JTB+ and the first person perspective

Emil Kirkegaard

I have already expanded a bit on certain problematic aspects of the JTB+ theory. In this essay I will expand on a certain methodological feature: If you’re “looking” from the 1. person perspective, then there is little or no difference between justified belief and knowledge.

Just to recap, JTB+ is a theory of what knowledge is. JTB+ claims that knowledge consists of at least four jointly necessary and sufficient conditions:

JTB+. S knows that p iff
1. S believes that p.
2. S is justified in believing that p.
3. p is true.
4. [It is not a Gettier case]

I have assumed that JTB+ is true, that is, that JTB+ adequately captures what knowledge is; is a proper account of knowledge.

I have also assumed that there is no difference in the level of justification between justified belief and knowledge, that is, the same level or strength of justification is needed to be justified in a belief and to know a belief if the other conditions also apply (i.e. the believed proposition is true and it is not a Gettier case.).

Let’s look at the JTB+ set of conditions from then 1. person perspective. This is done by adding ‘S believes that…’ to the 4 conditions above:

JTB+ 1. person. S believes that S knows that p iff:
1a. S believes that S believes that p.
2a. S believes that S is justified in believing that p.
3a. S believes p is true.
4a. S believes that [It is not a Gettier case]

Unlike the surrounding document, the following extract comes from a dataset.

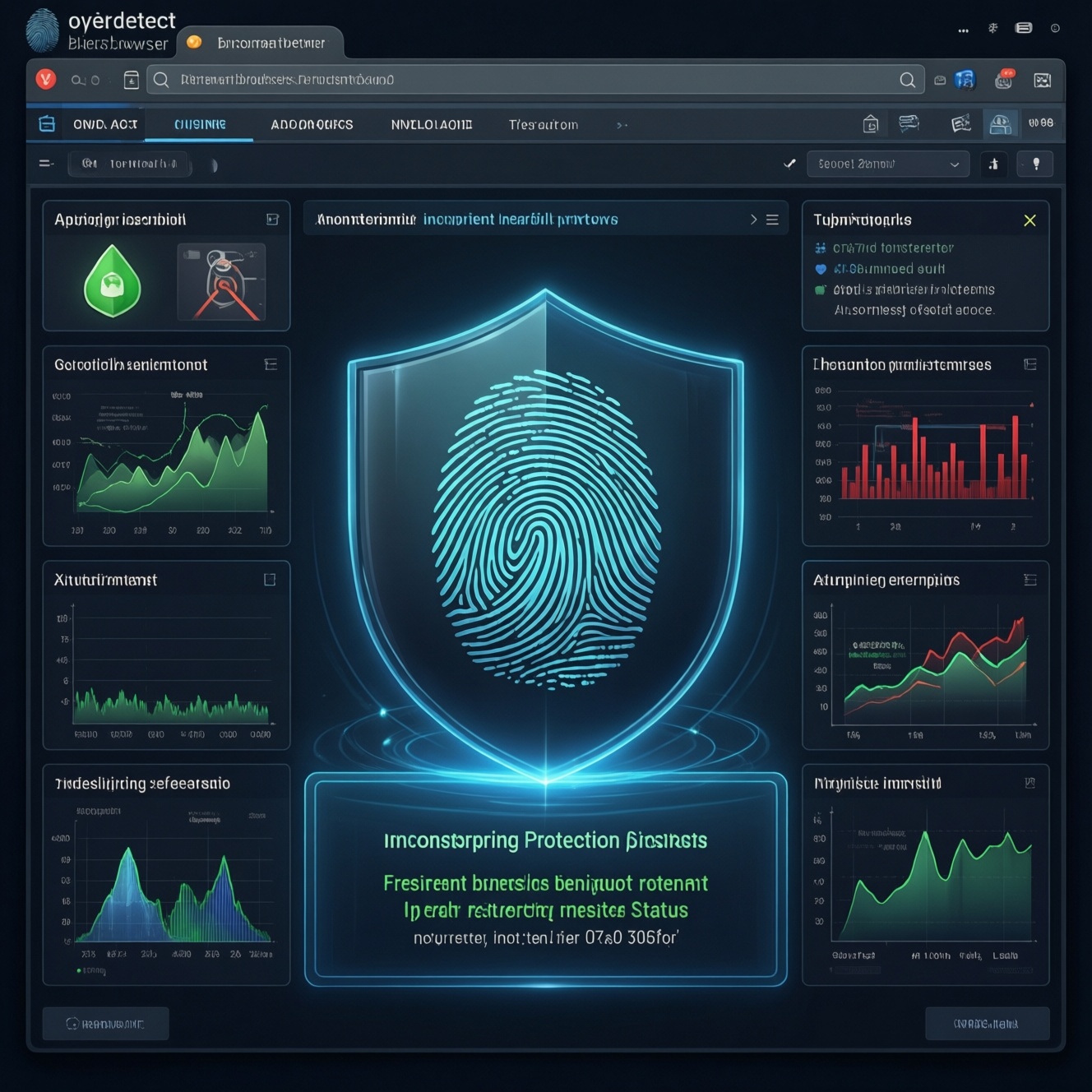
Task: Click the bottom-left footer button
Action: (x=105, y=1024)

Most philosophers agree that one has some sort of special ability to (perhaps infallible) tell what oneself believes. And so if S believes that S believes that p, then it (reasonably; arguably) follows that S believes that p. In other words: (1a) implies (1).

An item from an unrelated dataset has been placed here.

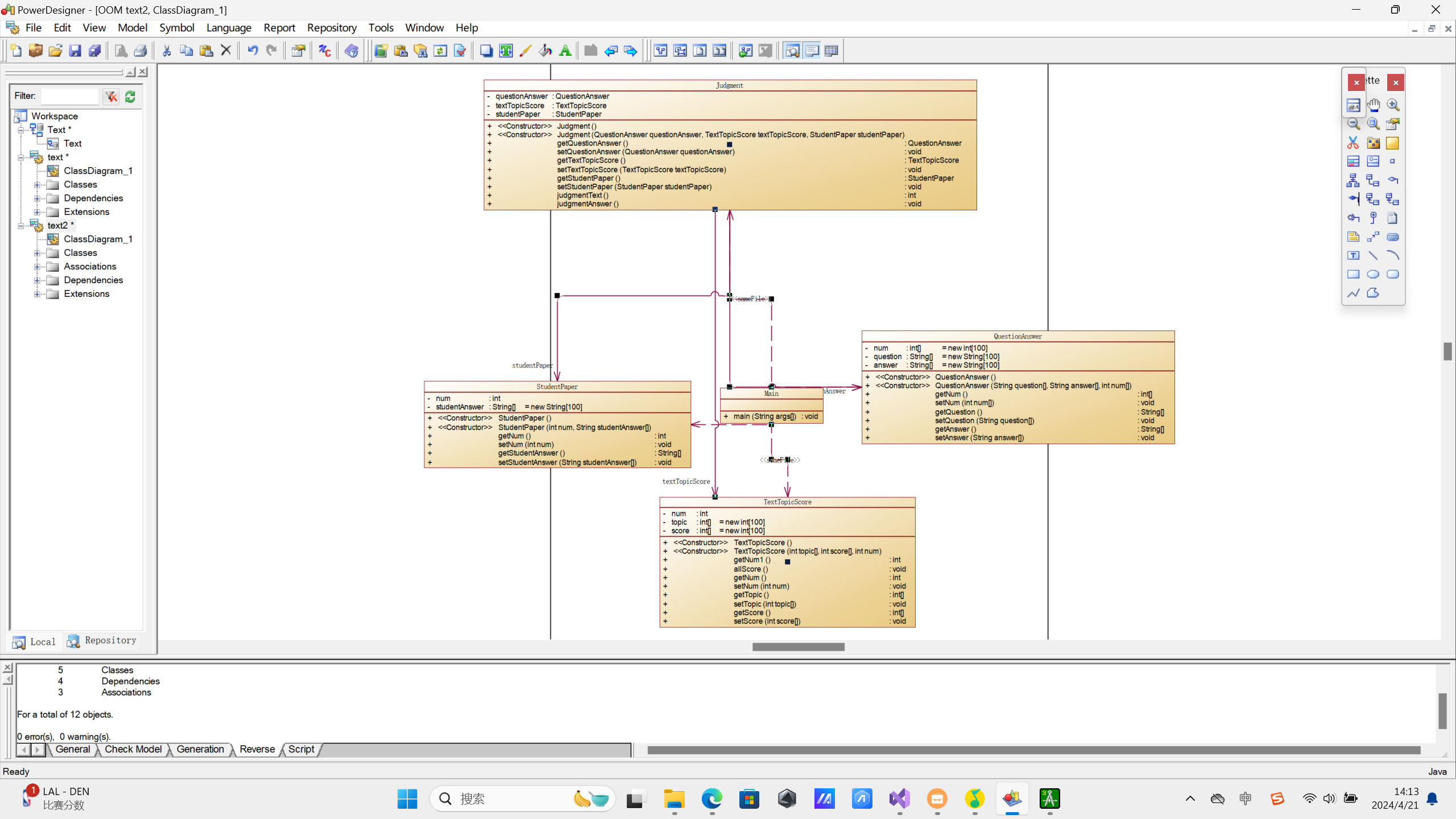Select the red scissors Delete tool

Interestingly, (3a) implies (2a) given that one is epistemically rational. By epistemic rationality I mean that one only believes something if one is epistemically justified in doing so. This is contrasted with another form of rationality called pragmatic rationality which, roughly, goes like this: One believes that p if believing p is good for one. With ‘good for’ I mean something like: makes one happy. When I write ‘justified’ I mean ‘epistemically justified’.

Also it is assumed that one is not irrational, that is, believing things without any justification at all.

Remember that believing in p is logically equivalent to believing that p is true. This is what it means to believe in p.

Then, assuming the person in question is epistemically rational, then it follows that (3a) implies (2a).
Also interestingly, (2a) implies (3a). This is because, at least generally speaking, if one believes that p and p implies q, then one believes that q. In other words: If one has justification to believe something, then one believes it. Beginning to believe that p is, at least generally speaking, an automatic process resulting from the belief that one is epistemically justified in believing p. There is, broadly speaking, no choice involved. This denies a view about belief formation that is called voluntarism.1 Quoting philosopher Theodore M. Drange:

Sobel assumes the voluntarist outlook that it makes sense to speak literally of “choosing to believe or not to believe.” I myself have strong misgivings about such an outlook. It does not seem to me that such an action is performed frequently or that it is performed by psychologically normal people. Rather, I find that normal people usually just believe automatically in accord with their assessment of the evidence available to them, and do not make choices to believe or not to believe.2

So, since (3a) implies (2a) and (2a) implies (3a), then they are logically equivalent. This implies that from the 1. person perspective truth and justification are conflated or equivocated given the premises and assumptions I have mentioned.

Does this establish the thesis I mentioned in the beginning? Almost. There is still a (perhaps set of) anti-Gettier case conditions to be met.

1However, this term is also used for other things.